Somut olayda takip dayanağı senet nama yazılı olarak düzenlenmiştir. Buna rağmen lehtar tarafından kaşe basılıp imzalanmak suretiyle yapılan ciro beyaz ciro olup bu devir alacağın temliki niteliği taşımamaktadır. Buna göre takip alacaklısı lehtar olmadığından yetkili hamil değildir.

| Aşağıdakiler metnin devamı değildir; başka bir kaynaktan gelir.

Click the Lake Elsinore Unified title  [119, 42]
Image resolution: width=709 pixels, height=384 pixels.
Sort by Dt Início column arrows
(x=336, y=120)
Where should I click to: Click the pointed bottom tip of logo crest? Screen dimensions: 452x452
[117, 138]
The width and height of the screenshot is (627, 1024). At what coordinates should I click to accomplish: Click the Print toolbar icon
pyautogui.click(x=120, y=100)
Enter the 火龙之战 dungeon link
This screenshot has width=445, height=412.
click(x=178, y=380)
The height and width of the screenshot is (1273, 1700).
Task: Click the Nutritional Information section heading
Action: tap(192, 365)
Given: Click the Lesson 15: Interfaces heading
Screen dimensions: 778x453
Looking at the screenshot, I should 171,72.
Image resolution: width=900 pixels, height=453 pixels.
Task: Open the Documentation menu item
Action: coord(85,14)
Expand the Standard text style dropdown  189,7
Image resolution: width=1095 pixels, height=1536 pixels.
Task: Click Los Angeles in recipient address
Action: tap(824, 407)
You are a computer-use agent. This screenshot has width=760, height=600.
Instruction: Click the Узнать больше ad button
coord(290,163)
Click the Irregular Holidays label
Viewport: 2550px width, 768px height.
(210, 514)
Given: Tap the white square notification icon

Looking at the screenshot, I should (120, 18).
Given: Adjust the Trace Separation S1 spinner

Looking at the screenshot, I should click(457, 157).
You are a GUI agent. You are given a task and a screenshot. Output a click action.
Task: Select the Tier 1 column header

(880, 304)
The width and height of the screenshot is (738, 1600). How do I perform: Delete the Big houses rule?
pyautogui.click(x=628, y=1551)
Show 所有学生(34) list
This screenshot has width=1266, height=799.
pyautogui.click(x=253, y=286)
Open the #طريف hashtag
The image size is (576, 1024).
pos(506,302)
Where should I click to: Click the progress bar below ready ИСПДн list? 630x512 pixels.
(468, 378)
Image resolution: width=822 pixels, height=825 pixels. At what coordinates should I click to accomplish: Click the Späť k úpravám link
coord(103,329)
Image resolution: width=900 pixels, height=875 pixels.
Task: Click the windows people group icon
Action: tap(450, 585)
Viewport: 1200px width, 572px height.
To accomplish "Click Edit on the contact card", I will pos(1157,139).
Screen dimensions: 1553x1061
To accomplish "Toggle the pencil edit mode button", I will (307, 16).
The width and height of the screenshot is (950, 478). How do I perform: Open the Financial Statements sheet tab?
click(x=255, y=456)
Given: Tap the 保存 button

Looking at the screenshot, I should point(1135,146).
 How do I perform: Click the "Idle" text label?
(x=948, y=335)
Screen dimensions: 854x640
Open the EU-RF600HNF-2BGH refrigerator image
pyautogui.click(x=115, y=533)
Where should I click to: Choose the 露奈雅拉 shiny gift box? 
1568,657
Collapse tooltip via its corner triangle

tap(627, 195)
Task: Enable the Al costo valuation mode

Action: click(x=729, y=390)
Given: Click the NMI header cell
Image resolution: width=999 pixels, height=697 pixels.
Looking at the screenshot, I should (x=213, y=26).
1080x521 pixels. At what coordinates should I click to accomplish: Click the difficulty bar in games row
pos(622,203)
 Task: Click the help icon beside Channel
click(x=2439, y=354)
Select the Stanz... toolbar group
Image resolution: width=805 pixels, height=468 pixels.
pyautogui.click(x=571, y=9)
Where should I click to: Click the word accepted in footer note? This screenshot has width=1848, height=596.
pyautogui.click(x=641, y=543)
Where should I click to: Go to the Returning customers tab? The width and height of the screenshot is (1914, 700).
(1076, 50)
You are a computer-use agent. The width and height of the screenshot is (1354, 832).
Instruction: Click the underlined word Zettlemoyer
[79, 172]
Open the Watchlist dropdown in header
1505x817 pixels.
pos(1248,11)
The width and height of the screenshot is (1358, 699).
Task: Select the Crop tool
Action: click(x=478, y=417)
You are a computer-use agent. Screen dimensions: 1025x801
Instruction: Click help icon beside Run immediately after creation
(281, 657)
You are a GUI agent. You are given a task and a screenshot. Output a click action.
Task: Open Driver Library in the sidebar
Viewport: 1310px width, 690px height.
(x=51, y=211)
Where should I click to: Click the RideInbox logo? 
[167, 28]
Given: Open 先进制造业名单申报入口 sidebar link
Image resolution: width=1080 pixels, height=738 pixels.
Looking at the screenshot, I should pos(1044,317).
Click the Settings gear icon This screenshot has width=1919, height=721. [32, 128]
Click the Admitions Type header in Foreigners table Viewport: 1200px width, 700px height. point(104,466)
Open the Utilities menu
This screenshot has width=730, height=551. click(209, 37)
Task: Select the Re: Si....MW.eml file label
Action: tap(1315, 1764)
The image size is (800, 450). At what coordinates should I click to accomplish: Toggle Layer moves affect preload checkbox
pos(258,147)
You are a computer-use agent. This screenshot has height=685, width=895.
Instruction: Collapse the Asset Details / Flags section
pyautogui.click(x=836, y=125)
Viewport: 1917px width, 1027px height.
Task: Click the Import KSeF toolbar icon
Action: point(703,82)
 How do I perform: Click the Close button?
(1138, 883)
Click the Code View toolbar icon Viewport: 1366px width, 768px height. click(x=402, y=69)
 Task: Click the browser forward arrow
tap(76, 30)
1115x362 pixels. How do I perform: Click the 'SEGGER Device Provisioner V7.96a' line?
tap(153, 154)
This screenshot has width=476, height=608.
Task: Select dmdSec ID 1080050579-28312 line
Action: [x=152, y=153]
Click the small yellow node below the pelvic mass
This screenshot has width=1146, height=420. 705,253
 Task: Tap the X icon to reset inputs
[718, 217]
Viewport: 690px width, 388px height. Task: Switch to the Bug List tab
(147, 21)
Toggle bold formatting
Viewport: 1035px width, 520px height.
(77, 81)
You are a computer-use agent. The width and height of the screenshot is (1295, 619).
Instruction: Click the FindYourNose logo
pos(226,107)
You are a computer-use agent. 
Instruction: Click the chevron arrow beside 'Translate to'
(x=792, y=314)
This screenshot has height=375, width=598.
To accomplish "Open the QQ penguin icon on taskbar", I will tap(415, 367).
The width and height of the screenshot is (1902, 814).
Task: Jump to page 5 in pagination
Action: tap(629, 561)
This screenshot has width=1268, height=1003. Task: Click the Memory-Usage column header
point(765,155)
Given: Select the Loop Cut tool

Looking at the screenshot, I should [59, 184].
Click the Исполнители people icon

Mahkemece, yukarıdaki ilkeler ışığında alacaklının takip hakkı bulunmadığı kabul edilerek takibin iptaline karar verilmesi gerekirken, yanılgılı değerlendirme ile yazılı şekilde hüküm tesisi ve istinaf başvurusu üzerine Bölge Adliye Mahkemesince, başvurunun esastan reddine karar verilmesi isabetli olmayıp bozmayı gerektirmiştir.
YARGITAY
12. HUKUK DAİRESİ
Esas Numarası: 2022/1964
Karar Numarası: 2022/8900
Karar Tarihi: 15.09.2022
Yukarıda tarih ve numarası yazılı Bölge Adliye Mahkemesince verilen kararın müddeti içinde temyizen tetkiki taraflarca istenmesi üzerine bu işle ilgili dosya daireye gönderilmiş olup, dava dosyası için Tetkik Hakimi ... tarafından düzenlenen rapor dinlendikten ve dosya içerisindeki tüm belgeler okunup incelendikten sonra işin gereği görüşülüp düşünüldü :
1-Alacaklının katılma yoluyla verdiği temyiz dilekçesinin incelenmesinde;
2.3.2005 tarihli ve 5311 sayılı Kanunun 25. maddesi ile değişik 2004 sayılı İcra ve İflas Kanunu'nun 364/1. maddesine göre Bölge Adliye Mahkemesi Hukuk Dairesince verilen ve miktar ve değeri Onbin Türk Lirası’nı geçen nihai kararlara karşı temyiz yoluna başvurulabilir. Bu hükümde öngörülen kesinlik sınırı, 24.11.2016 tarih ve 6763 sayılı Kanun'un 4. maddesi ile 02.12.2016 tarihinden itibaren kırk bin Türk Lirası’na, 20.02.2019 tarih ve 7165 sayılı Kanun’un 1. ve 2. maddesi ile 28/02/2019 tarihinden itibaren elli sekiz bin sekiz yüz Türk Lirası’na, 01/01/2020 tarihinden itibaren yetmiş iki bin yetmiş Türk Lirası'na, 01/01/2021 tarihinden itibaren yetmiş sekiz bin altı yüz otuz Türk Lirası'na, 01/01/2022 tarihinden itibaren de yüz yedi bin doksan Türk Lirası'na çıkarılmıştır.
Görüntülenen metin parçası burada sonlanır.